EDIT: also, didn't know about IKEA's Verdanagate (from your link above).
Fascinating!

------
rubergly
> Baskerville seems to be the king of fonts. What I did is I pushed and pulled
> at the data and threw nasty criteria at it. But it is clear in the data that
> Baskerville is different from the other fonts in terms of the response it is
> soliciting.

No amount of 'pushing' and 'pulling' at data can compensate for a poorly
designed experiment. Georgia can't be used as both the control and a measure
of how effective Georgia is—clearly fonts that stood out from the rest of the
page would have a different effect than the one that looks exactly like the
rest of the page. To give any of this credence, the sample should have stood
alone, or the typeface of the surrounding page should have been randomized as
well. What we're looking at here is "Are there certain typefaces that compel a
belief that the sentences they are written in are true when contrasted with
Georgia?".

------
sgoranson
Generally I detest font geeks, but I'm going to defend them here. First off:
yes it's true that many intellectuals, designers, and hipsters have a genuine
prejudice for Comic Sans. Facts need to work a little harder to prove
themselves when written in that font.

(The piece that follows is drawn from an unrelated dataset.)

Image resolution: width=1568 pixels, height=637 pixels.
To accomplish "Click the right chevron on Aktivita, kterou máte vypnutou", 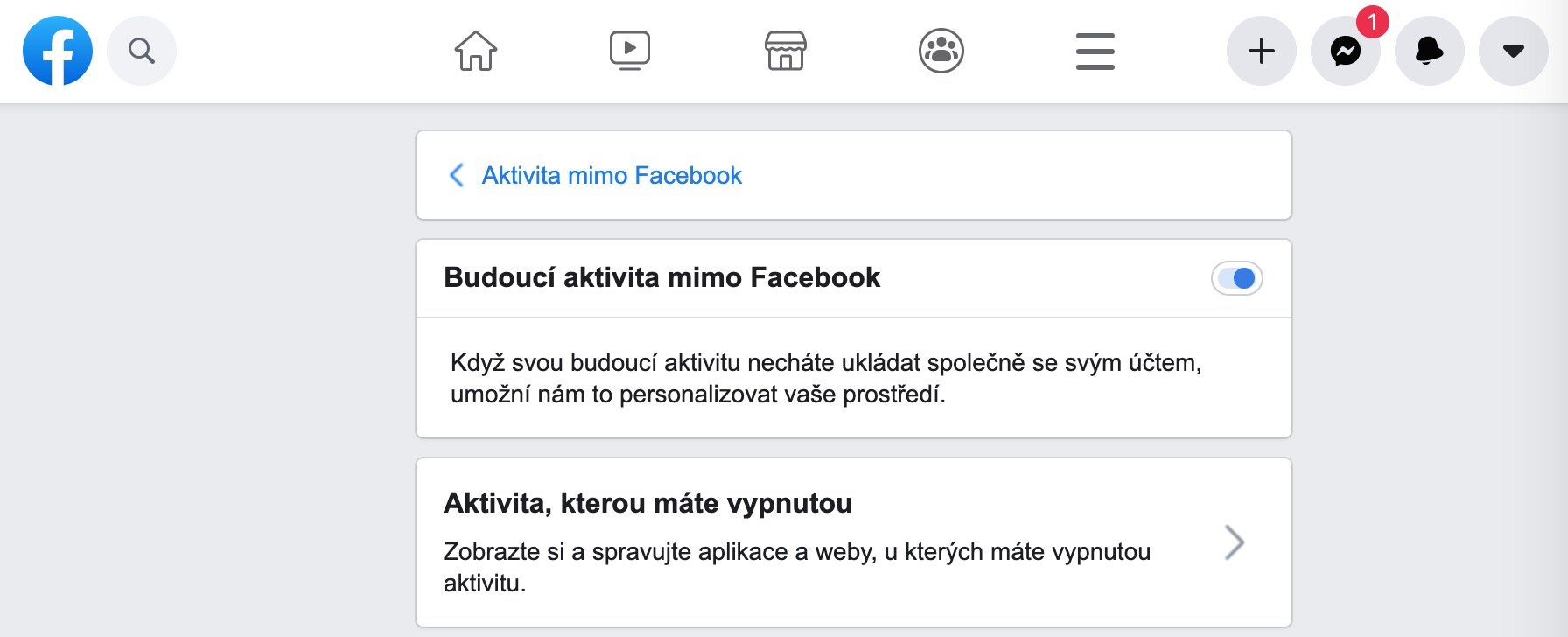I will click(x=1235, y=542).
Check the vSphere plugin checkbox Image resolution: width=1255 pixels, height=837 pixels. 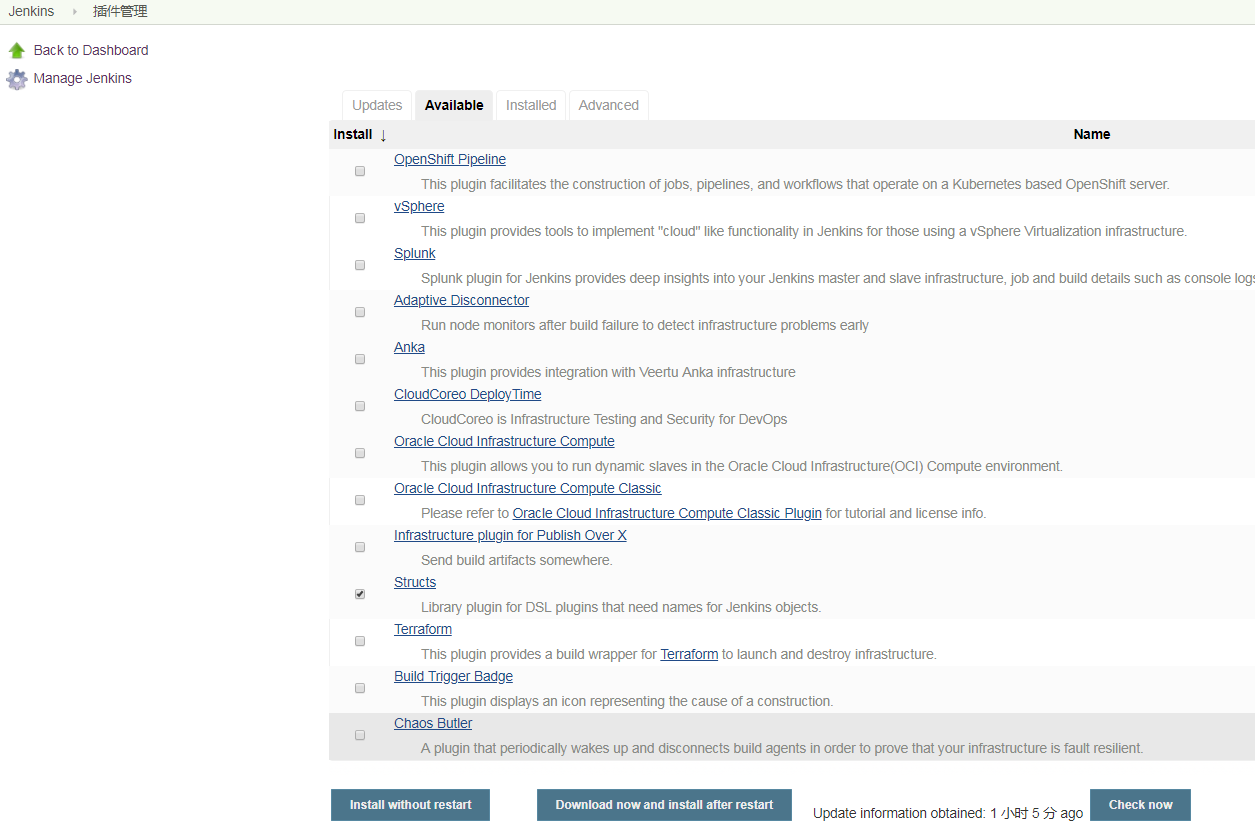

But in a world where we're deluged with
typed information from the second we glimpse at our alarm clocks, I think it's
okay to have a little prejudice because we need filter out at least some of
the noise. Like most stereotypes, the Comic Sans prejudice is based on a grain
(beach?) of truth. Can anyone really claim that the percentage of trustworthy
Comic Sans based webpages they've seen in their life is equal to the
percentage of trustworthy Georgia pages? Sorry. Geocities happened people, and
I, for one, will never forget it.

------
lubujackson
This misses the most obvious difference to users, which is that the font
changes in the middle of the article. Taken in conjunction with all the other
fonts on the page, the harmony of the specific font to all other fonts in the
article and on the page is probably the most important factor here.

------
Danieru
I would like to ask Patio11 if he has ever done font A/B tests. I'm working on
my sales website and the results would be very welcome. In my case I lack the
traffic to do any proper testing.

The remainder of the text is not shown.